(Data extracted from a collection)
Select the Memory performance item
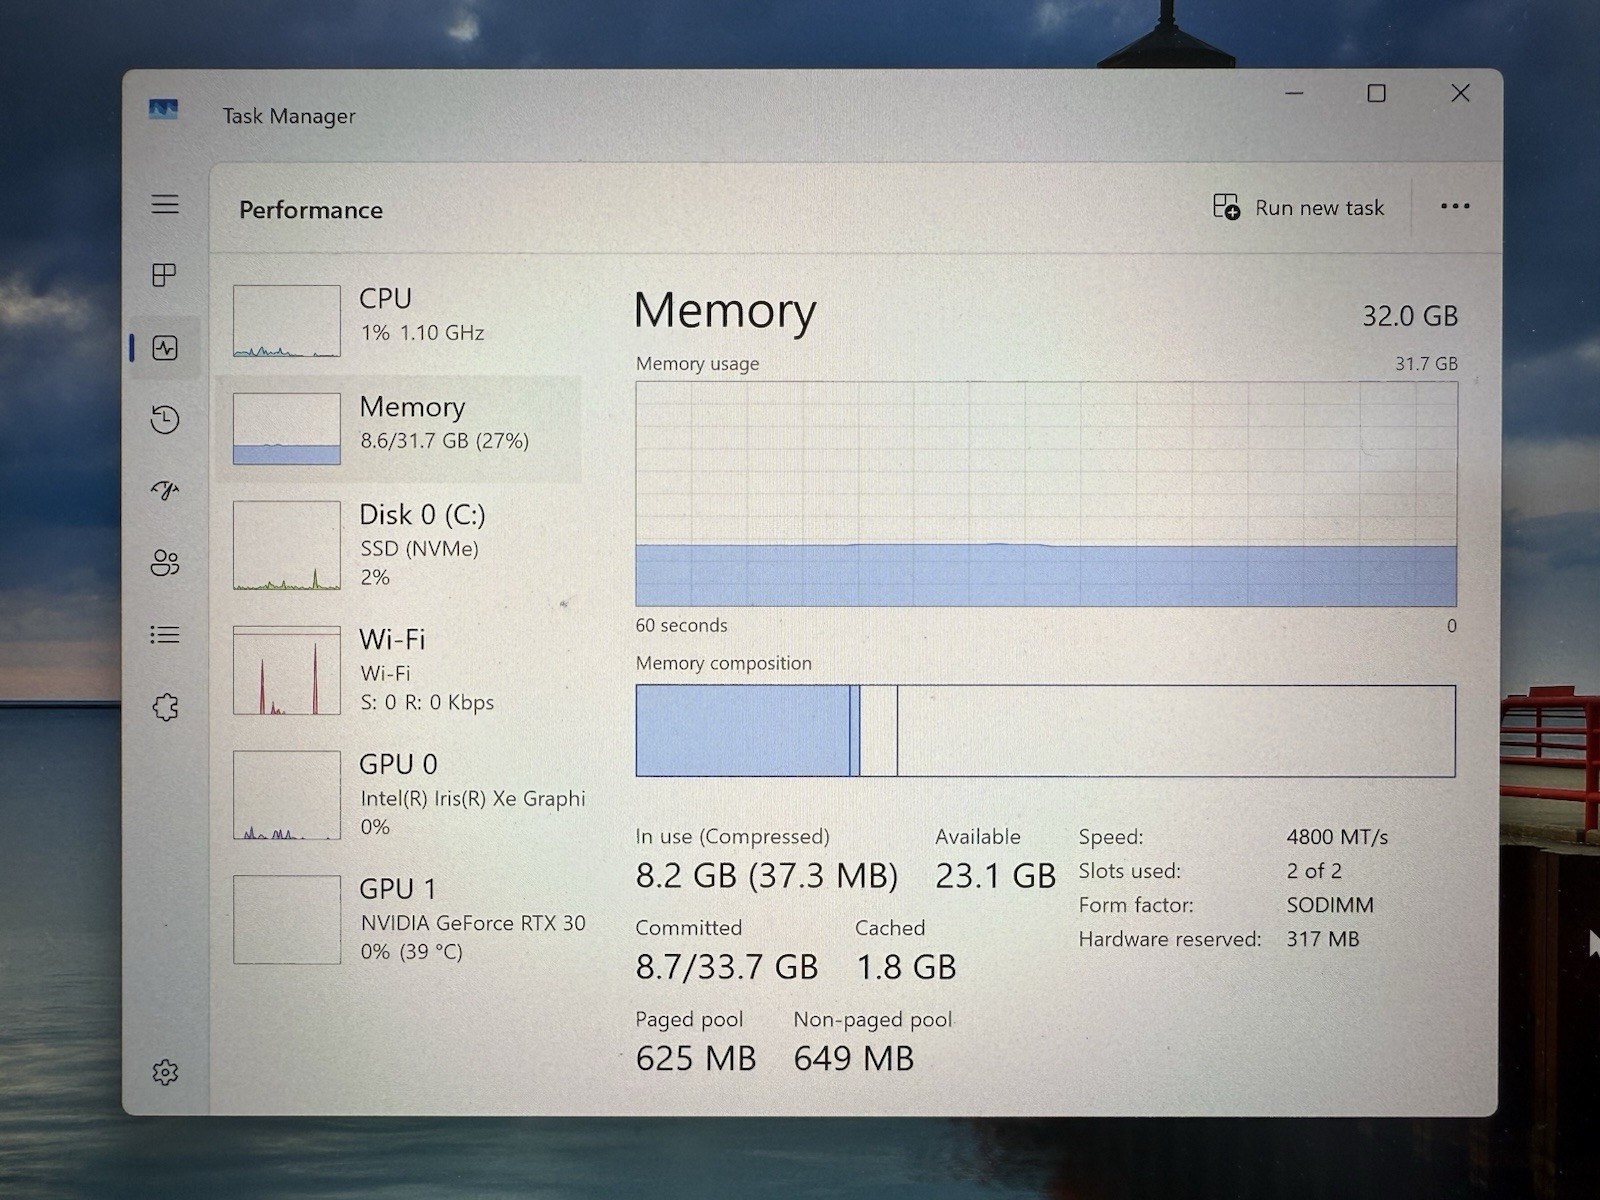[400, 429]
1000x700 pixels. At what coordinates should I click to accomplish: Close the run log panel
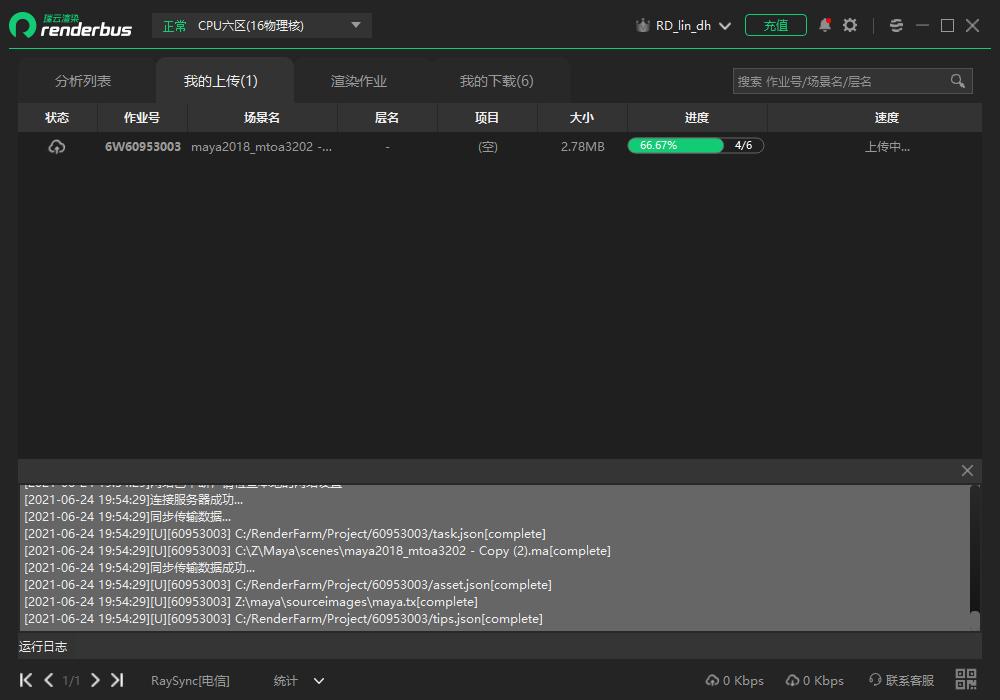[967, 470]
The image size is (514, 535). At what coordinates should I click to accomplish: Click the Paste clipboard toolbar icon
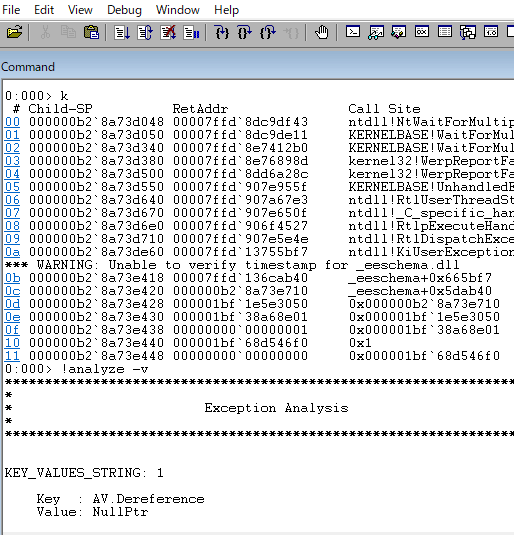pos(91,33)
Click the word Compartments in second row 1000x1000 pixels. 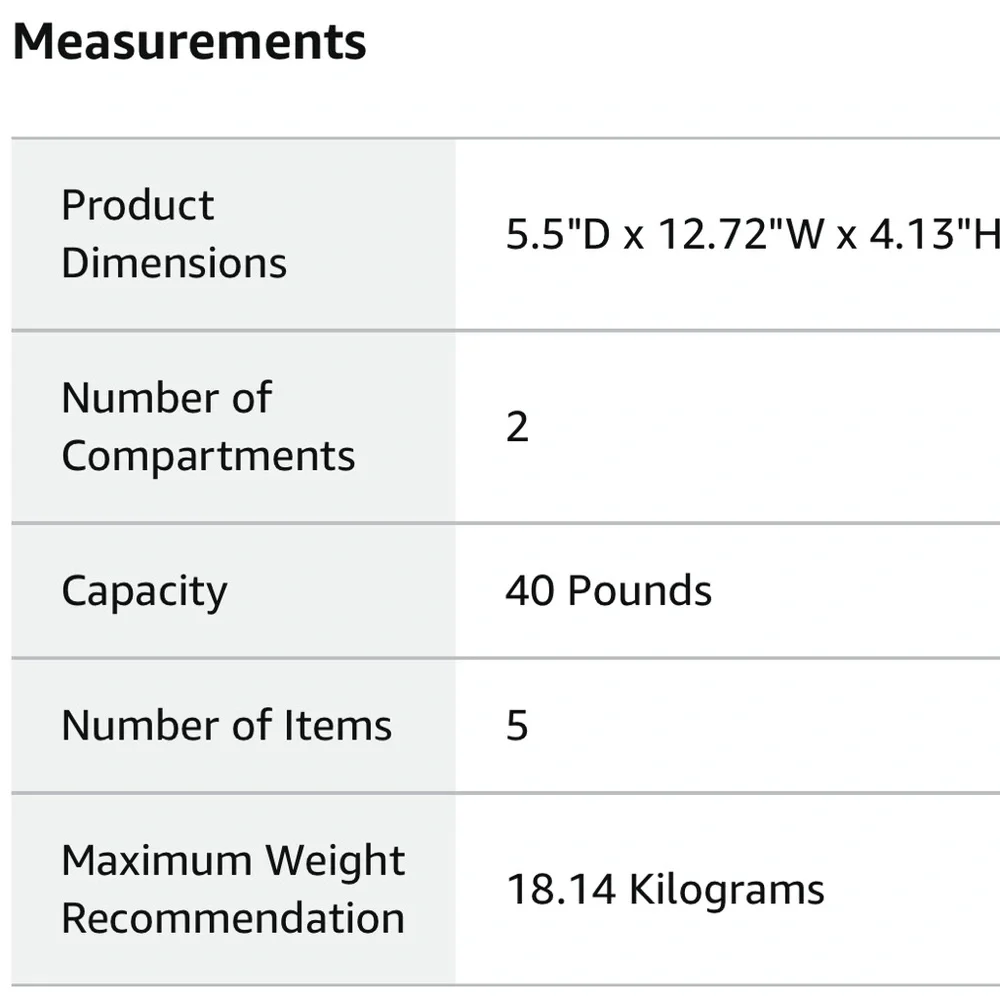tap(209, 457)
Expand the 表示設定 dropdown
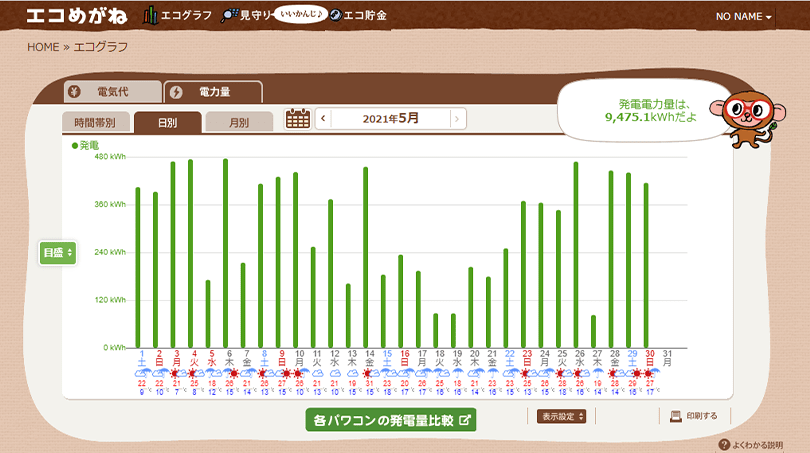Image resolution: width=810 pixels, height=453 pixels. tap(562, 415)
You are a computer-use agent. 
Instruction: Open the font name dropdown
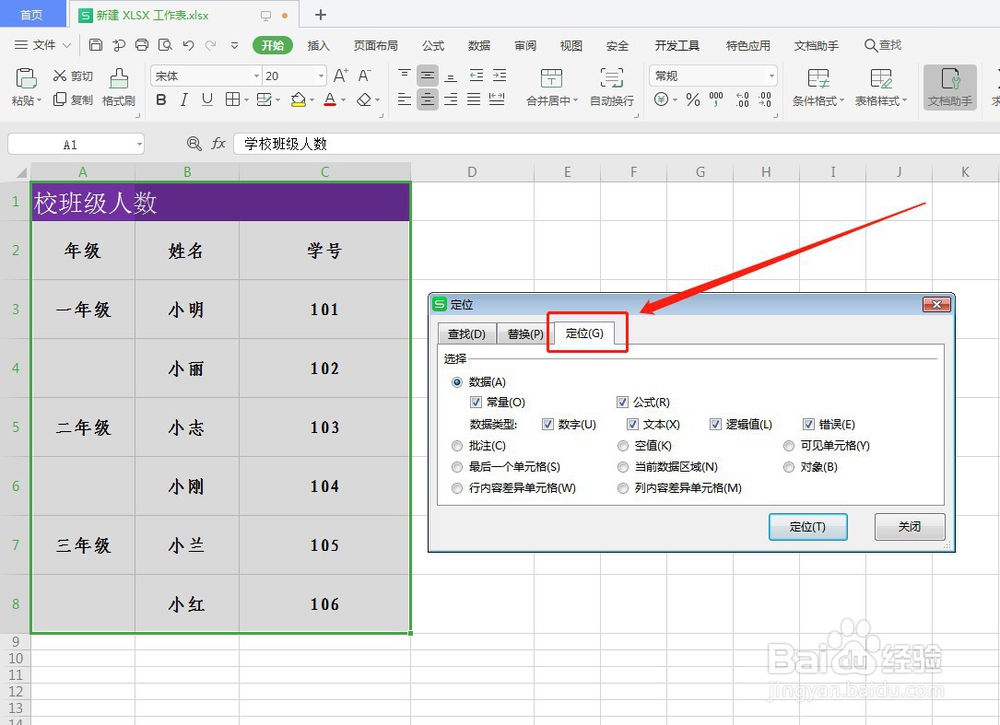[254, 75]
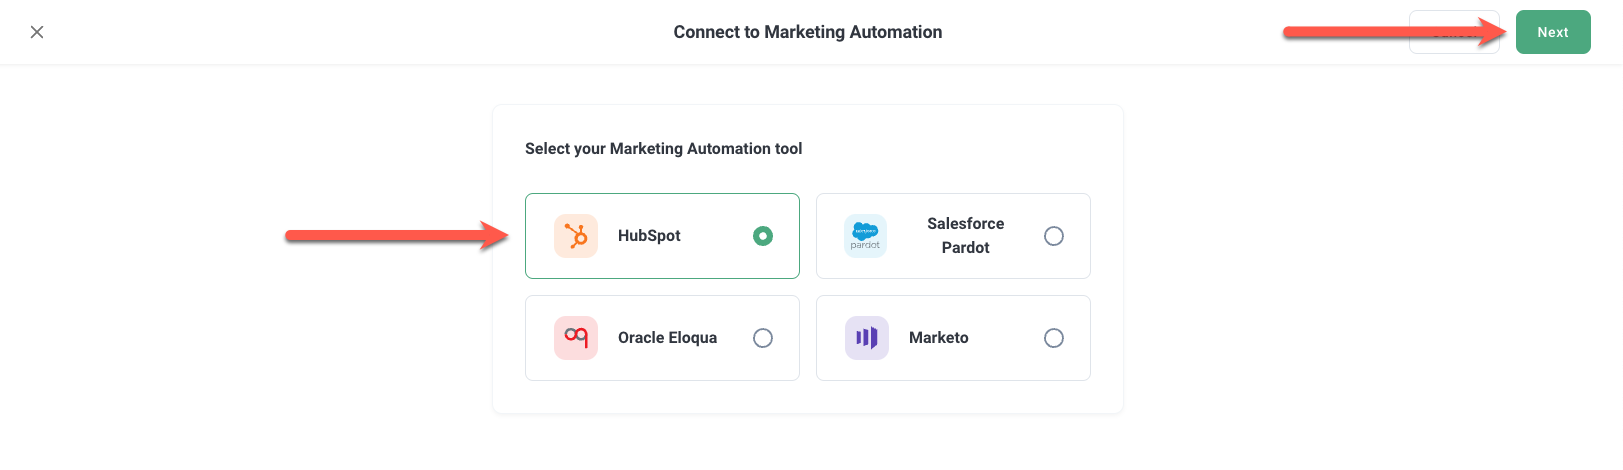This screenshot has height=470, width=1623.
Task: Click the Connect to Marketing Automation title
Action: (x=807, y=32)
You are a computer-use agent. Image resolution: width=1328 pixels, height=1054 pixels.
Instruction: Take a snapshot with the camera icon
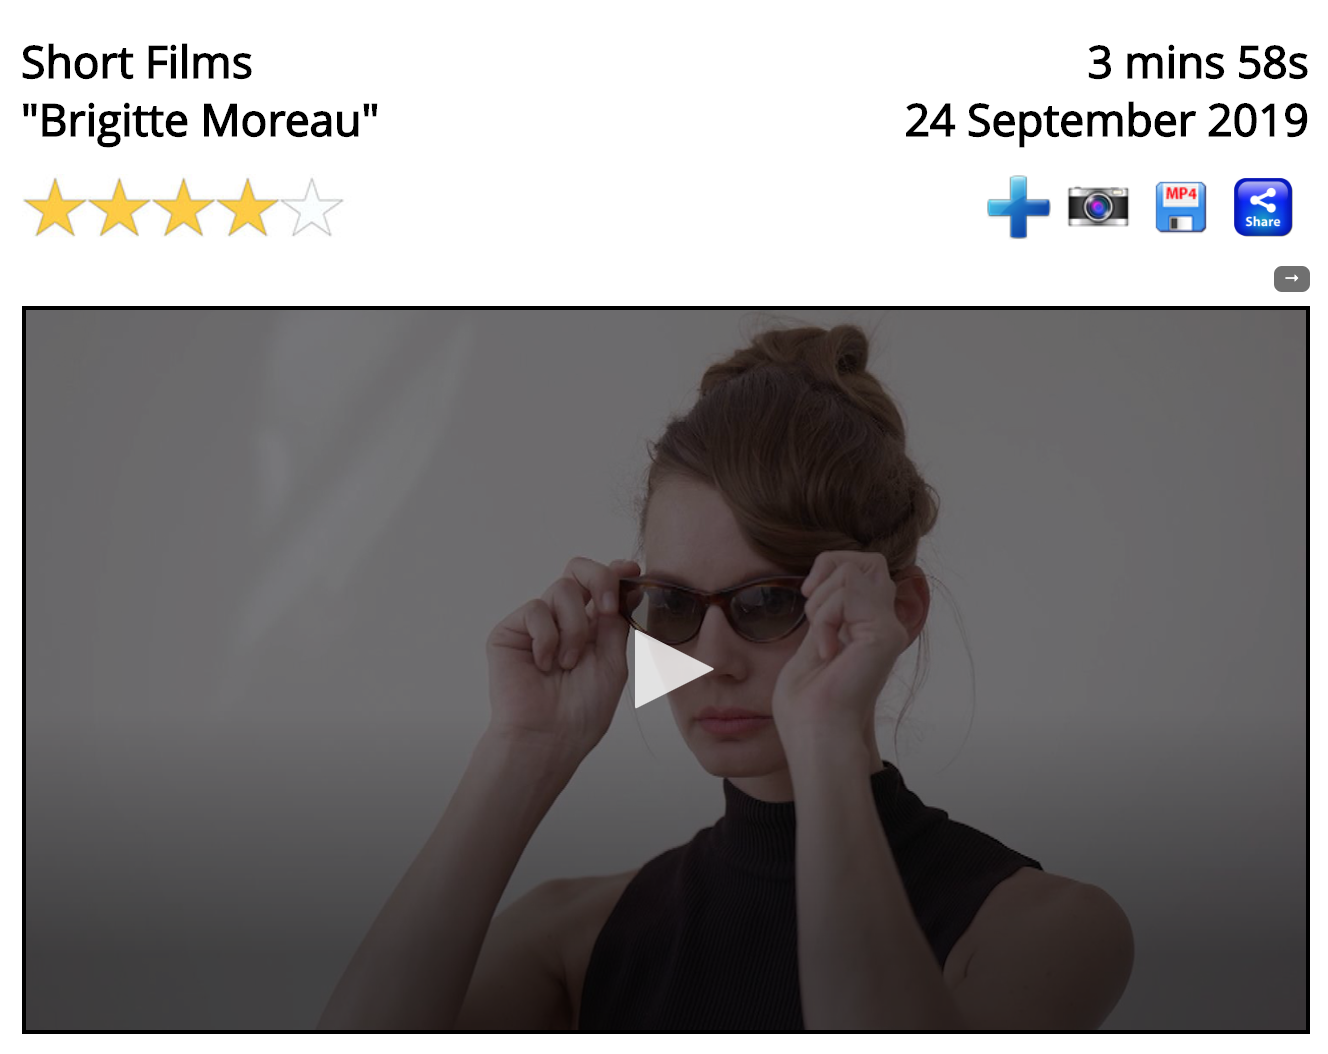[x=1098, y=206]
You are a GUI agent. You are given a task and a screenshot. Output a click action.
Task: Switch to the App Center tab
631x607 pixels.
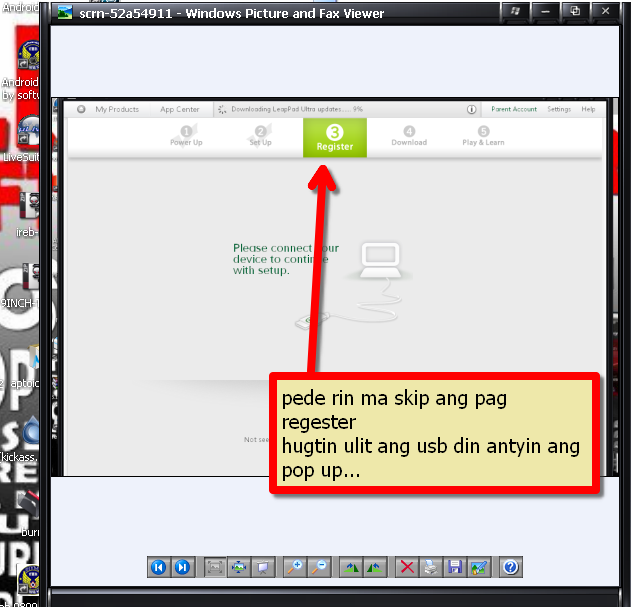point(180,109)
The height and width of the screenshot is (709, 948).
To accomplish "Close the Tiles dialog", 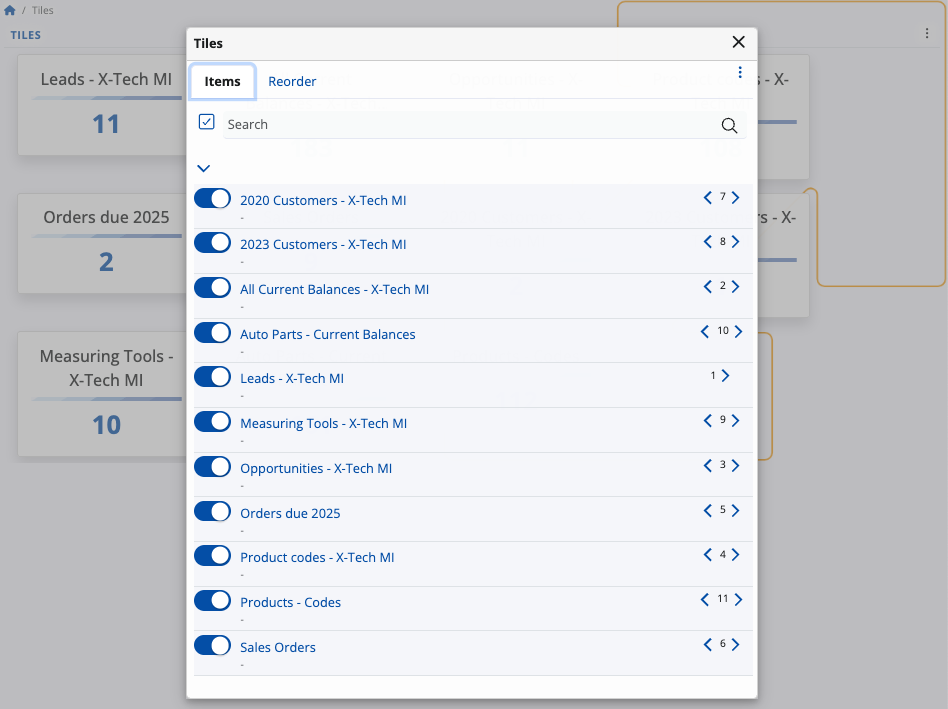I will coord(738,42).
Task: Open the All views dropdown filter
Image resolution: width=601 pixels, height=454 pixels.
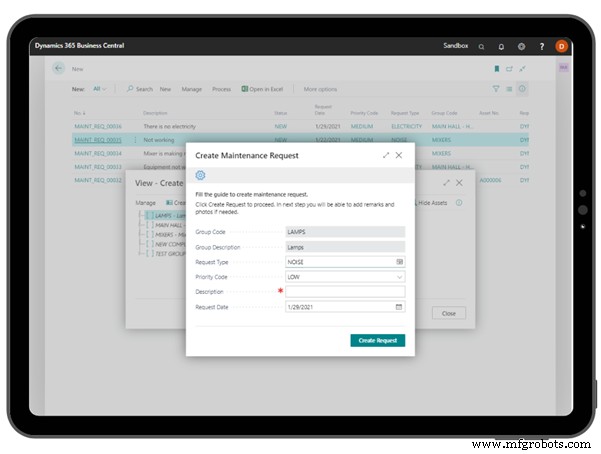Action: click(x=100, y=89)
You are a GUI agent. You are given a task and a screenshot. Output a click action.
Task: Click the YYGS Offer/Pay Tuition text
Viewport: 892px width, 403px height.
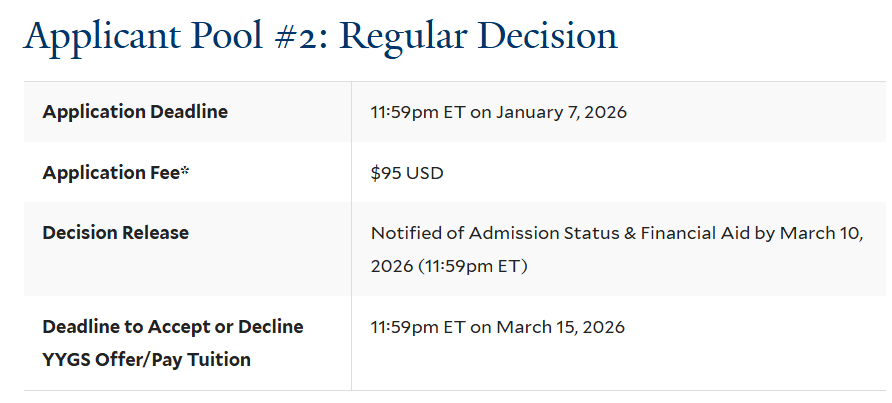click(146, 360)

### Your goal
For this exercise, set down the lines in the entries above from the one with "Instruction: Open the font name dropdown" through the one with "You are a computer-use agent. Image" exactly as written, without any pictures.

### Worked solution
Instruction: Open the font name dropdown
[254, 75]
This screenshot has height=470, width=1623.
Task: Click the Connect to Marketing Automation title
Action: (x=807, y=32)
You are a computer-use agent. Image resolution: width=1328 pixels, height=1054 pixels.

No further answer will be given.